Start of DATA SHOWN

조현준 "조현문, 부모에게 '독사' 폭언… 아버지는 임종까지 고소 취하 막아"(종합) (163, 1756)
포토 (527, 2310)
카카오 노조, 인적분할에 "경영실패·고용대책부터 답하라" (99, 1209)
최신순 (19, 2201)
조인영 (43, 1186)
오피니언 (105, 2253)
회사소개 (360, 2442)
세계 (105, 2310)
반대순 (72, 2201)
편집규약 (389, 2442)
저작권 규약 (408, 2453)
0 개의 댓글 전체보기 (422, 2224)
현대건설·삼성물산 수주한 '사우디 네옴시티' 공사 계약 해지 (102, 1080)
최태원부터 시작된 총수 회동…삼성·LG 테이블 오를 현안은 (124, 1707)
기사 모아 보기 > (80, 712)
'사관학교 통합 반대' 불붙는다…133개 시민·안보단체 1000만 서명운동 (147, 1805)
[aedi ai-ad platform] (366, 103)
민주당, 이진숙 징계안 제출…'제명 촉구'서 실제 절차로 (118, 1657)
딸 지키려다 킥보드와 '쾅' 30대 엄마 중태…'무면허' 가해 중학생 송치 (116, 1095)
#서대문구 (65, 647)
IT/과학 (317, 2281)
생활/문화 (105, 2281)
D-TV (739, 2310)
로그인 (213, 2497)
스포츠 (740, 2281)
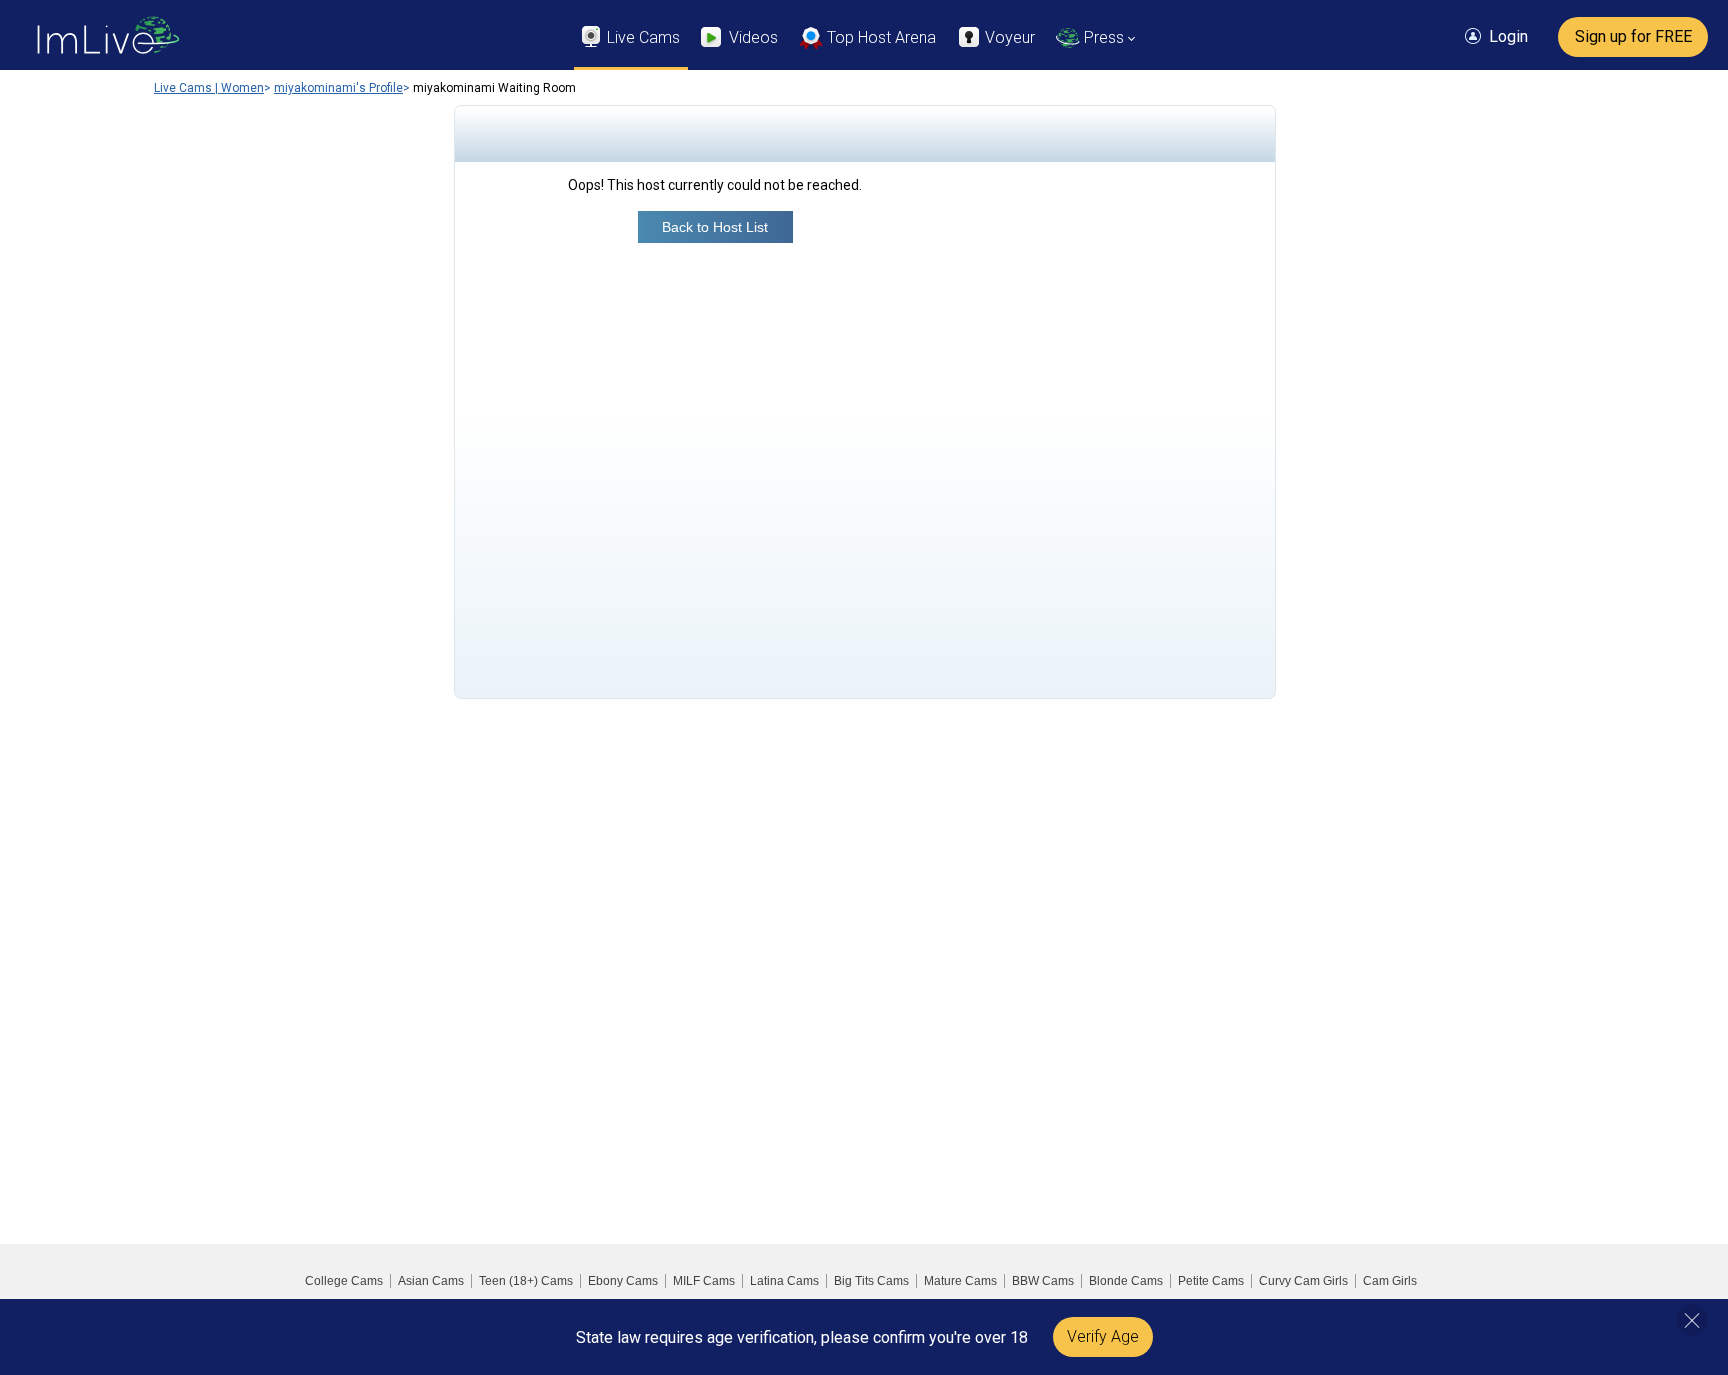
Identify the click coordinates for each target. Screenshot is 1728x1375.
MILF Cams (704, 1281)
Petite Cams (1211, 1281)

End of DATA SHOWN

**WORK TO COMPLETE**
In the data above, which lines lie between the line with "서명운동 (147, 1805)" and the line with "D-TV (739, 2310)", inclusive? Print those lines exactly and nothing else.

**ANSWER SPACE**
'사관학교 통합 반대' 불붙는다…133개 시민·안보단체 1000만 서명운동 (147, 1805)
[aedi ai-ad platform] (366, 103)
민주당, 이진숙 징계안 제출…'제명 촉구'서 실제 절차로 (118, 1657)
딸 지키려다 킥보드와 '쾅' 30대 엄마 중태…'무면허' 가해 중학생 송치 (116, 1095)
#서대문구 (65, 647)
IT/과학 (317, 2281)
생활/문화 (105, 2281)
D-TV (739, 2310)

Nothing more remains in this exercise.